Kona launched a bunch of women’s bikes for 2006, and there are a couple more for 2007. The Kula Lisa is a XC racer featuring an Easton Ultralite aluminium frame, RockShox Recon 351 fork, WTB saddle and Race Face bits.
Also new is the Queen Kikapu, a 4in travel FS bike that’s held up by a Fox RP2 shock at the back and a RockShox Tora Air at the front. You’ll also get Hayes HFX-9 brakes and a Race Face Ride XC X-Type crankset.
As well as revised versions of all the existing Kona kids’ range, there’ll be two miniature versions of the Shred dirt jump-style bike. The Shred 2-0 has 20in wheels shod with Maxxis Hoodlum tyres…
…while the Shred 2-4 has 24inchers and Maxxis High Rollers. Both have Suntour XCU suspension forks (40mm travel on the 2-0, 80mm on the 2-4) and Hayes MX-4 disc brakes.

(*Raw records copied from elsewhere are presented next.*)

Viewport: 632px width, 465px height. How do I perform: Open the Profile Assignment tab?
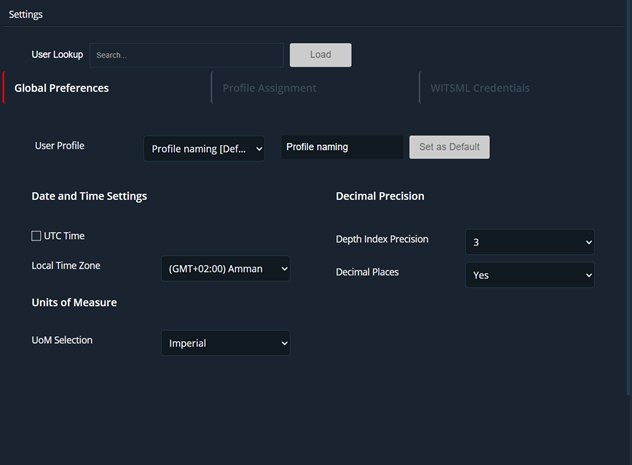tap(269, 88)
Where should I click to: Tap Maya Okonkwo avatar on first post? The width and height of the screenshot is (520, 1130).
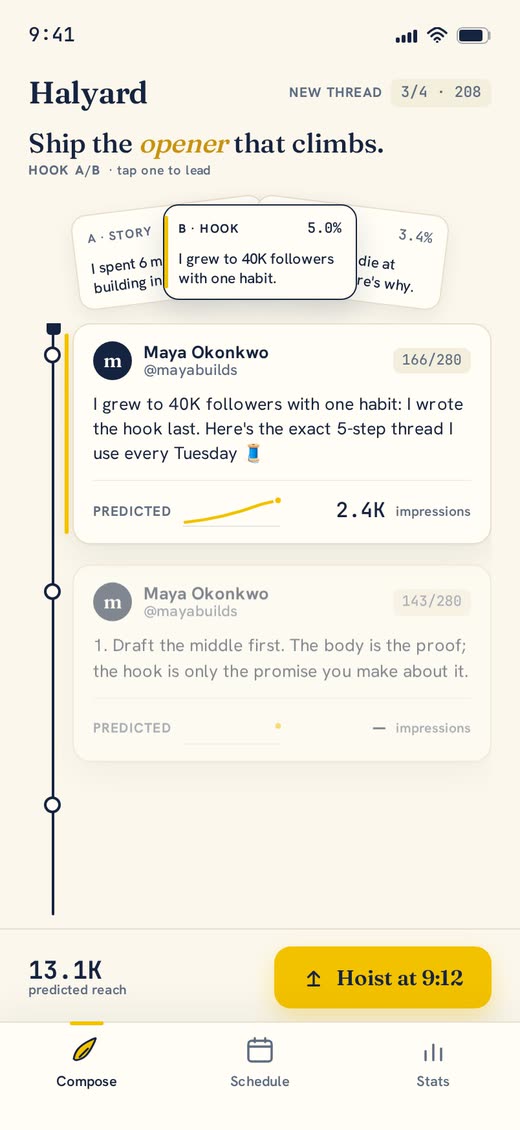(x=112, y=361)
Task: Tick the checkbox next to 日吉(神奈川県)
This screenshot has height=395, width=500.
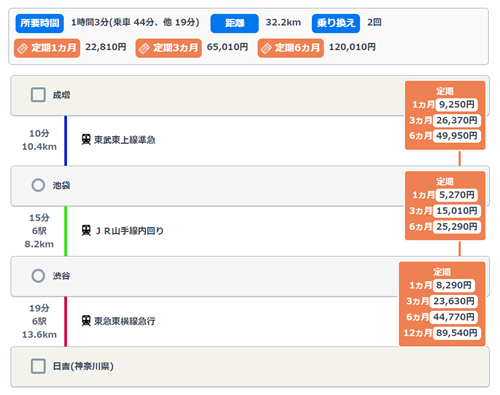Action: (x=38, y=366)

For 2006 Kona introduced the King Supreme, with a super-short 2.5in travel frame. For 2007 it’s extending the concept with two bikes that revive the Hei Hei name (last seen on Kona’s classic titanium hardtail). They both share a new custom-butted Scandium frame designed to be super-light to the extent of being ball-burnished in order to save the weight of paint. The “basic” Hei Hei will have a diddly RP2 shock, SID Race fork, Race Face Evolve X-Type cranks and and FSA XC-300 wheelset. The ridiculously posh Hei Hei Supreme will have an RP23 shock, SID World Cup fork and Shimano’s 2007 XTR throughout.
There’s the usual year-on-year revisions to the Kula race hardtails, but this one’s new. It looks a bit like some weird wide-angle lens distortion, but in fact this is the Kula 2-9, featuring 29in wheels (for those not au fait
with these, they’re 700c rims with big knobbly tyres, thus giving an outside diameter of about 29in). The frame is Scandium, the fork is the 29er version of RockShox’s Reba SL.
Also operating in the 29er space is the new Unit 2-9. Dedacciai butted chromoly frame, Project 2 29er fork, Hayes HFX-9 disc brakes, sliding dropouts, one gear. The 26in version is much the same only with smaller wheels.
Out of Bounds/Downhill
Kona’s top-of-the-range DH bike has had a floating rear brake for a while, but the system has been redesigned for 2007, christened the DOPE and will come on the Stab Supreme, Stab Deluxe, Stinky Supreme and Stinky Deluxe. It was designed in association with floating-brake specialists Brake Therapy and will be available as an after-market upgrade.
The Stinky frame hasn’t just sprouted a brake arm, though. It’s also got a longer top tube, new, stiffer replaceable dropouts for improved shifting (and making the frame upgradeable to a 12mm rear through-axle) and stiffer rocker arms for enhanced all-of-the-bike-going-the-same-wayness. This is the Stinky Primo, with a Marzocchi 888 RCX2 170mm fork, Roco RC rear shock and a combination of Race Face Diabolus cranks and Shimano Saint brakes and transmission.
And here’s the new Stab Supreme. The 8in travel frame has also been redesigned, with what’s described as “more progressive geometry”. That appears to mean a shorter back end and a slightly lower bottom bracket. There’s a two-position shock mount to let you tweak the geometry further. It’s also lighter than the 2006 bike.
Finally we have the new Coiler/Coilair family. Kona’s 6in travel platform has also been redesigned, with a lower top tube for more standover clearance, a new seatstay assembly with more tyre clearance, new rocker arms and a lower leverage ratio on the rear suspension. It’s also got a two-position shock mount and replaceable dropouts. The bike pictured is the Coilair Supreme, with a Fox 36 RC2 fork and DHX Air 5.0 shock. You also get an RF Atlas chainset and Shimano Saint brakes. There’s also the Coilair with a 36R fork, DHX 3.0 shock, Evolve cranks and Hayes brakes.
Obviously there’re a hell of a lot more bikes than that in the range, but those are the new ones. UK pricing is yet to be fixed, and some specs may change before the bikes arrive here sometime in the Autumn.